Глава VII
Глава VII
Первые годы после свадьбы родители мои провели в Петербурге, и моя мать умом и любезностью привлекала в дом свой множество замечательных литераторов и художников. К числу первых принадлежал и поэт Мицкевич. Являлся он обыкновенно по вечерам, доставляя иногда хозяевам и гостям художественное наслаждение импровизациями, которые, однако, много теряли от того, что Мицкевич передавал их на французском языке, не будучи в нем особенно силен; любимым же его занятием была игра в шахматы с моим отцом. Иногда же Мицкевич, играя в молчанку, был невыносим. Затем из артистов, посещавших нашу гостиную, стоял на первом плане друг отца, Михаил Иванович Глинка, издавший в сотрудничестве с ним в 1829 году «Лирический альбом». В альбоме, кроме сочинений издателей, помещены пьесы и романсы Норова, Вьельгорского, Штерича и других, а также замечательная песня «Вилия» из поэмы Мицкевича «Валленрод», в переводе на русский язык двоюродного брата моей матери Шемиота, положенная на музыку госпожою М. Шимановской, замечательною пианисткою, которая давала в то время с большим успехом концерты в Петербурге. На дочери г-жи Шимановской и женился потом Мицкевич.
Михаил Иванович Глинка, являясь очень часто, разыгрывал с отцом дуэты: он на фортепиано, отец на гитаре, а под веселую руку оба они, не отличаясь, впрочем, голосами, задавали, после чая с ромом, вокальные концерты, в особенности, когда Михаил Иванович приводил с собою молодого певца Иванова, впоследствии сделавшегося первоклассным европейским тенором.

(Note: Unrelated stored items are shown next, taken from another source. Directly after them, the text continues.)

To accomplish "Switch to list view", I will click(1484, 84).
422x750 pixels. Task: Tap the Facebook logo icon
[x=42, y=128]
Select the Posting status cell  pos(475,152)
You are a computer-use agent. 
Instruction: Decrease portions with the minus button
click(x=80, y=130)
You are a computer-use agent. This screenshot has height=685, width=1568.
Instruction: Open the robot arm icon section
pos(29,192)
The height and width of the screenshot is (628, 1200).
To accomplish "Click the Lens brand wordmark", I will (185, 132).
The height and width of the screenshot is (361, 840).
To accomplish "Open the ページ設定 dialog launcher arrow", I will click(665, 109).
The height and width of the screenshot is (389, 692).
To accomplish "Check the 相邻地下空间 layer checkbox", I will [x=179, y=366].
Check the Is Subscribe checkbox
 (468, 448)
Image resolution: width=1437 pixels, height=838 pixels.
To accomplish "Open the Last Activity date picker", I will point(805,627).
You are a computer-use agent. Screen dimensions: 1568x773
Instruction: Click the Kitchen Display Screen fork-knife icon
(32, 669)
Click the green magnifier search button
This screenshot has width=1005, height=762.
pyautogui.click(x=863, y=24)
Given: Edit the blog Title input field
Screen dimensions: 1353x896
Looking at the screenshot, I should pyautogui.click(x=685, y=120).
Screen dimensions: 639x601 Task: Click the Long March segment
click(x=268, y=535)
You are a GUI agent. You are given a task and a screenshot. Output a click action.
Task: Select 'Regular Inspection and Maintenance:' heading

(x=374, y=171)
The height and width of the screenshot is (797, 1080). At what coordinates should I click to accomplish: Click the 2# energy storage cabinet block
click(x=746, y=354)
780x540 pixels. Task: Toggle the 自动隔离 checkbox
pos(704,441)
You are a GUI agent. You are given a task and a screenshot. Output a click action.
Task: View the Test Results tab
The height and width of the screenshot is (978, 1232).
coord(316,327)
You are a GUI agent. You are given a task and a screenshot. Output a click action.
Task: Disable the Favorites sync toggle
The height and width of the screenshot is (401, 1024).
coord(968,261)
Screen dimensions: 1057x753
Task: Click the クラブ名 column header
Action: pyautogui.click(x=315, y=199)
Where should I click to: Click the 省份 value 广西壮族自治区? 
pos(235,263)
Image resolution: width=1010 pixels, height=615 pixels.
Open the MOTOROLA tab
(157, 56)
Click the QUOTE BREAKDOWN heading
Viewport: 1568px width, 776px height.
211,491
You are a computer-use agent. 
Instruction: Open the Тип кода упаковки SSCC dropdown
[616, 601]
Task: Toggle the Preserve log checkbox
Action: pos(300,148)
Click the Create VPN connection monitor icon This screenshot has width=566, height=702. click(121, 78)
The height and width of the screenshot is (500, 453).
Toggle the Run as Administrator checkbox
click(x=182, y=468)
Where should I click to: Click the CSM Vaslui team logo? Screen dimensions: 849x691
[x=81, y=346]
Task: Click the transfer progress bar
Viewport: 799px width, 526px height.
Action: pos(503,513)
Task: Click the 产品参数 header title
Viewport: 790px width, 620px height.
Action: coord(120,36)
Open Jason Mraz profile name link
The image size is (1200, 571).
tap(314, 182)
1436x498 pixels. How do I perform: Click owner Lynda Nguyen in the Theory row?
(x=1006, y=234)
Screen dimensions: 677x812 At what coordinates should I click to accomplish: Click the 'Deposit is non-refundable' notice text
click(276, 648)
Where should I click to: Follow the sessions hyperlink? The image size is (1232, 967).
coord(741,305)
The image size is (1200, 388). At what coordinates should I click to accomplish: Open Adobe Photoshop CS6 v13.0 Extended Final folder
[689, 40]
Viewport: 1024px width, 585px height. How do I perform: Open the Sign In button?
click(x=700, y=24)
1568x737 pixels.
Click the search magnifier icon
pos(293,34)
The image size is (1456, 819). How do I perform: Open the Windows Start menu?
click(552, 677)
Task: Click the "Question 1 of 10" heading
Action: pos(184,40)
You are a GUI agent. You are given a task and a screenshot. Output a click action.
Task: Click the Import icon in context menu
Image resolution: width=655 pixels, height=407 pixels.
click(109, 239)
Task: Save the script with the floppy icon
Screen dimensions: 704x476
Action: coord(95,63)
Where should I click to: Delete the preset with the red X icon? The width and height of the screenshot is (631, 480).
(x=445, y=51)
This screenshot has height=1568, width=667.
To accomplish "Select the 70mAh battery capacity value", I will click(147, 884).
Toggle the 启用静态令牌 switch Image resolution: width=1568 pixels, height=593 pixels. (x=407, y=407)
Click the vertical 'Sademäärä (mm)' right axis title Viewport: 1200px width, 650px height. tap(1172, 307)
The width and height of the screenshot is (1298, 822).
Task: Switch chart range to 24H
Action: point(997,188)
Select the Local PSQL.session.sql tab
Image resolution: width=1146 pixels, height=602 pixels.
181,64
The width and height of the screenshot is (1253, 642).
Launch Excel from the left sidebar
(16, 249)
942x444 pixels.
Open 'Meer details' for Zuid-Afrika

Родителей моих посещал очень часто и друг Александра Сергеевича, барон Антон Антонович Дельвиг с женой Софьей Михайловной, рожденной Салтыковой; отец мой, как я сказал выше, был его сотрудником; они сошлись характерами как нельзя более, и Антон Антонович сохранил до самой своей кончины неизменную, вполне сердечную привязанность к нему и, само собою разумеется, к сестре задушевного друга своего Пушкина.
Александр же Сергеевич бывал у сестры редко, будучи очень занят, а если заходил, то весьма ненадолго, не так, как друзья его – П.А. Плетнев, В.А. Жуковский, С.А. Соболевский и Е.А. Баратынский. О супруге последнего Настасье Львовне скажу ниже.
Среди названных мною людей, достойных всякого уважения, моя мать и провела четыре года до отъезда своего в Варшаву, принимая друзей в скромной квартирке, которую отец нанял тотчас же после свадьбы, – в Казачьем переулке, близ Введенской церкви Семеновского полка.
Ограничиваясь тесным кружком знакомых, моя мать не находила никакого удовольствия посещать большой свет, до которого был так, если можно выразиться, падок брат ее Александр Сергеевич. Она как бы предчувствовала, что он сделается жертвой интриг и злословия этого света.
Однажды, накануне бала у графини Б., куда пригласили дядю вскоре после его свадьбы, она сказала ему:[18]
– Охота тебе, Саша, смотреть на бездушных пустомелей да переливать из пустого в порожнее? Охота тебе принуждать к этому и Наташу? Чего не видали? Вспомни мое слово: к добру не поведет. Не по твоему карману, не по твоему уму. Враги там у тебя кругом да около; рано или поздно тебе же напакостят. «Отыди от зла и сотвори благо!»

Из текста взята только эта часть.